Joe Nichols chronology
| Crickets (2013) | Never Gets Old (2017) | Good Day for Living (2022) |

Singles from Never Gets Old
- "Never Gets Old" Released: July 17, 2017; "Billy Graham's Bible" Released: May 29, 2018;

= Never Gets Old =

Never Gets Old is the ninth studio album by American country music artist Joe Nichols. It was released on July 28, 2017 by Red Bow Records. The album includes the singles "Never Gets Old" and "Billy Graham's Bible".

==Content==
The album includes "Billy Graham's Bible", which previously appeared on his 2013 album Crickets. It also includes a cover of Sir Mix-a-Lot's "Baby Got Back", performed with comedian Darren Knight.

Mickey Jack Cones produced most of the album except for "Diamonds Make Babies" and "Never Gets Old" (produced by Brent Rowan) and "Billy Graham's Bible" (produced by Cones & Tony Brown).

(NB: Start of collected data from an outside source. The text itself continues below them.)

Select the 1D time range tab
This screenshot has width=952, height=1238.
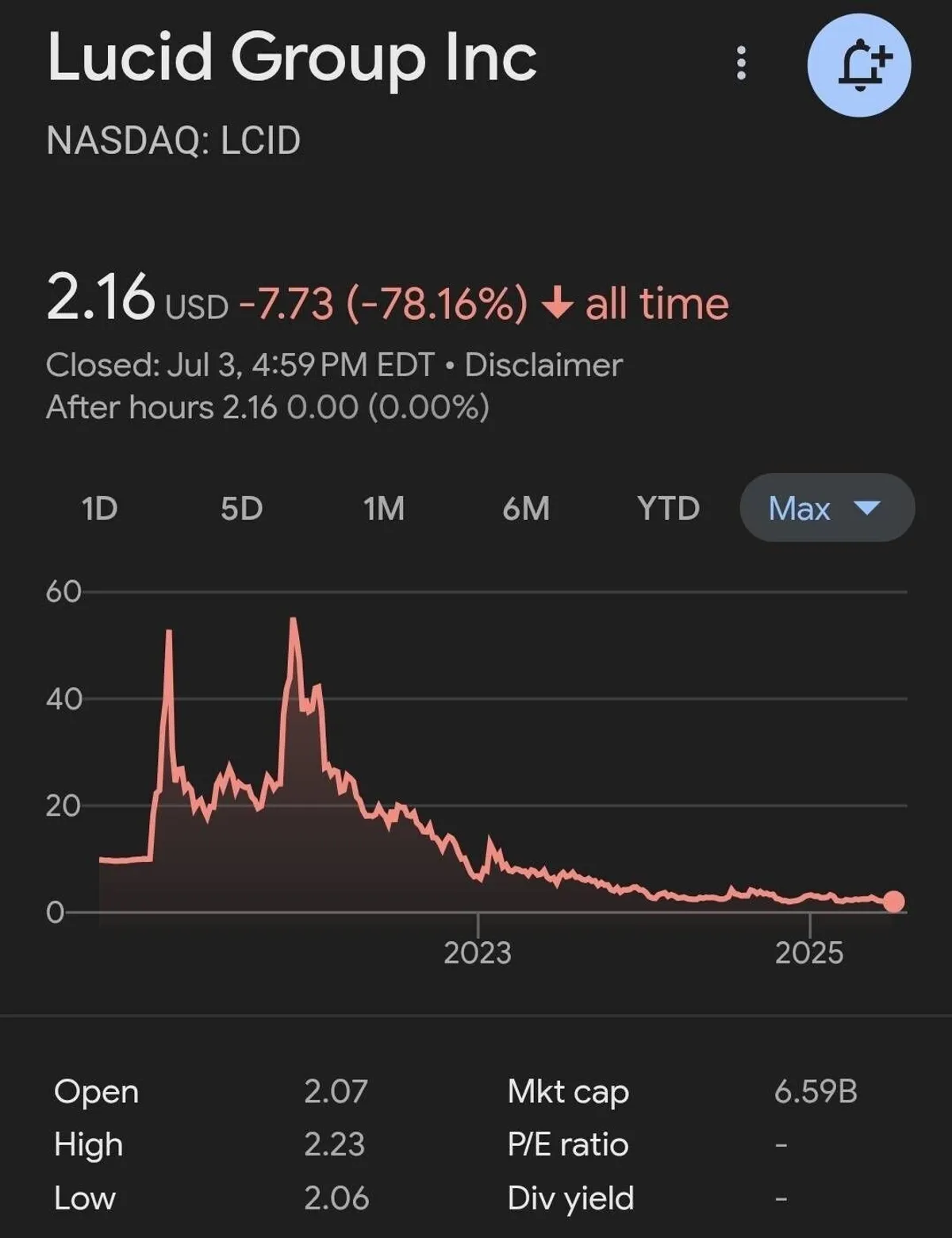[99, 508]
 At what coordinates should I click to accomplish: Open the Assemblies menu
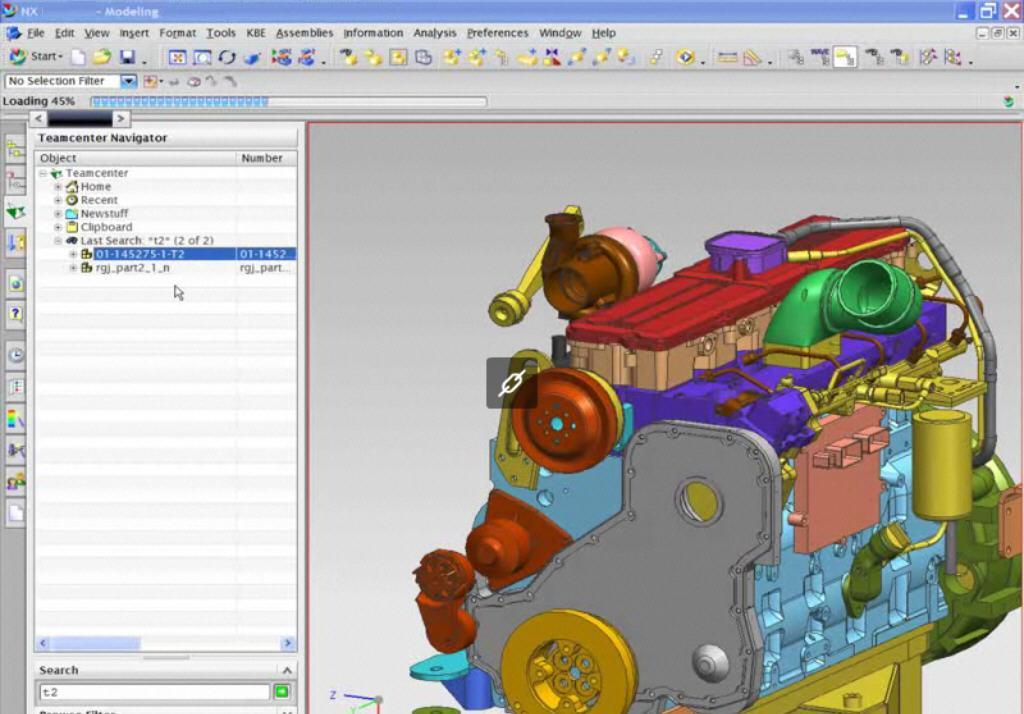click(304, 33)
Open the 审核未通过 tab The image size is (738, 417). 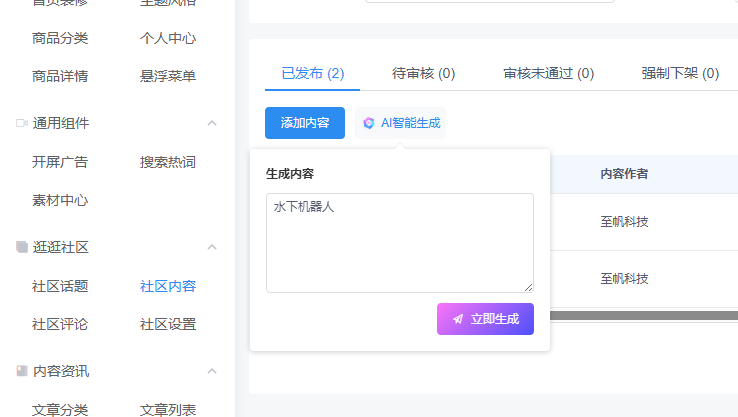[x=548, y=73]
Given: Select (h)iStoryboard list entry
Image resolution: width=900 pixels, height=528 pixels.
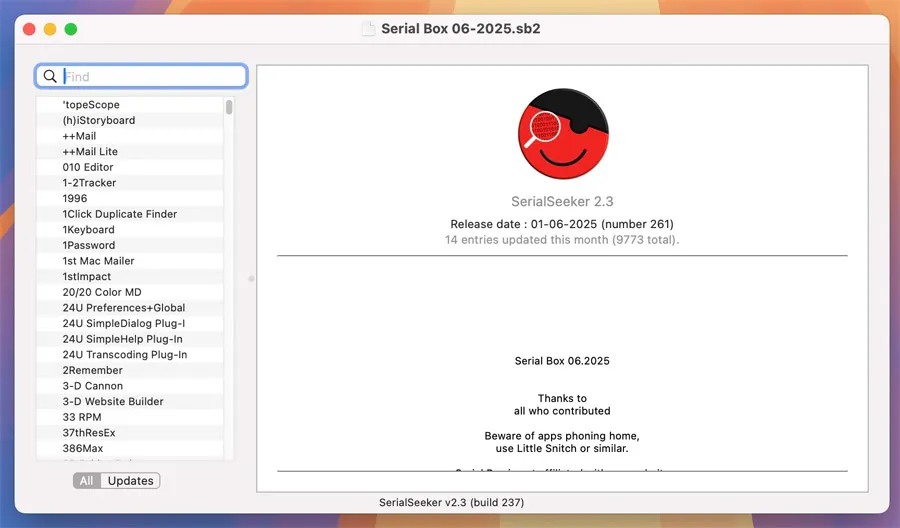Looking at the screenshot, I should [99, 120].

"Diamonds Make Babies" was previously recorded by two other artists: Dierks Bentley on his 2012 album, Home, and Bradley Gaskin on his 2012 self-titled EP.

While much of the album followed radio trends of the time, Nichols was happy to include a more traditional song, "I'd Sing About You". He told a reporter, "I'm a traditional artist at heart. I think everything I do has to kind of base around being a traditional country guy. We can step out and do current radio things today, but deep down, my bread is buttered with traditional country music."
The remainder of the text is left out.